Problem requirements
Down to the last line of the listing, starting at the one with "Instruction: Run the", retype each line exactly. Do not copy the pictures.

Data for analysis

▬▬▬

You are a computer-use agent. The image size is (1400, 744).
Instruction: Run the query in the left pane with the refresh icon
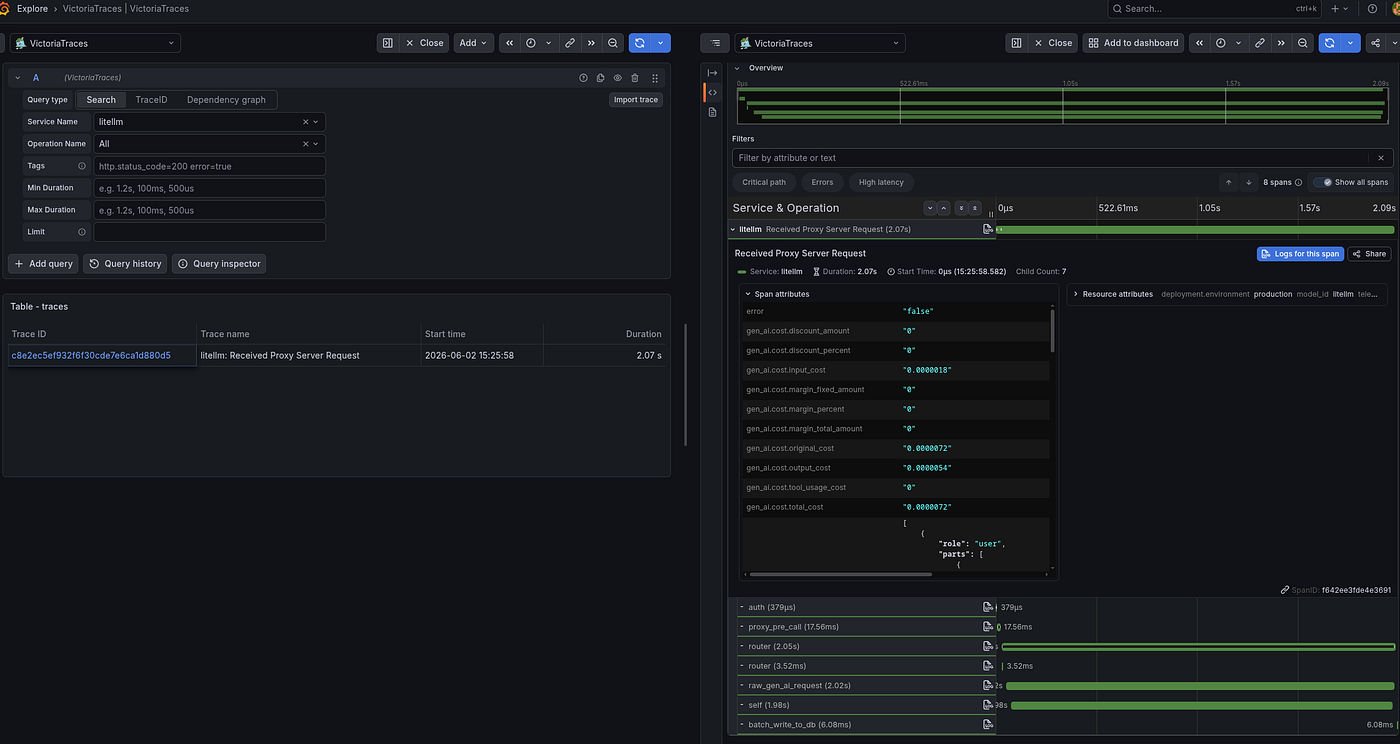click(640, 43)
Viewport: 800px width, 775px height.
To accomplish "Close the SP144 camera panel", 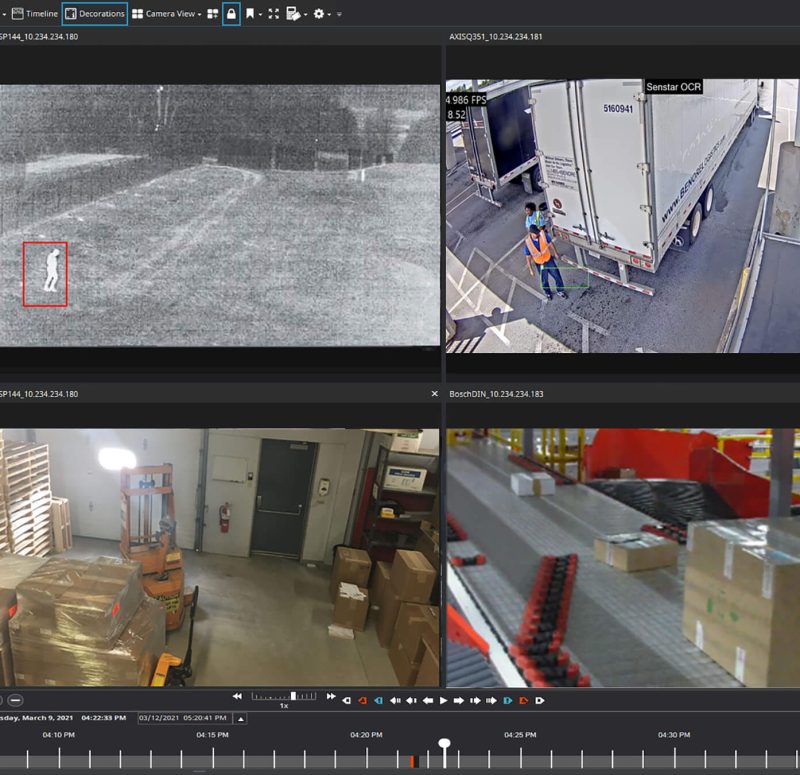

▬▬▬

Completed task
Instruction: Run the query in the left pane with the refresh icon
click(640, 43)
Viewport: 800px width, 775px height.
To accomplish "Close the SP144 camera panel", 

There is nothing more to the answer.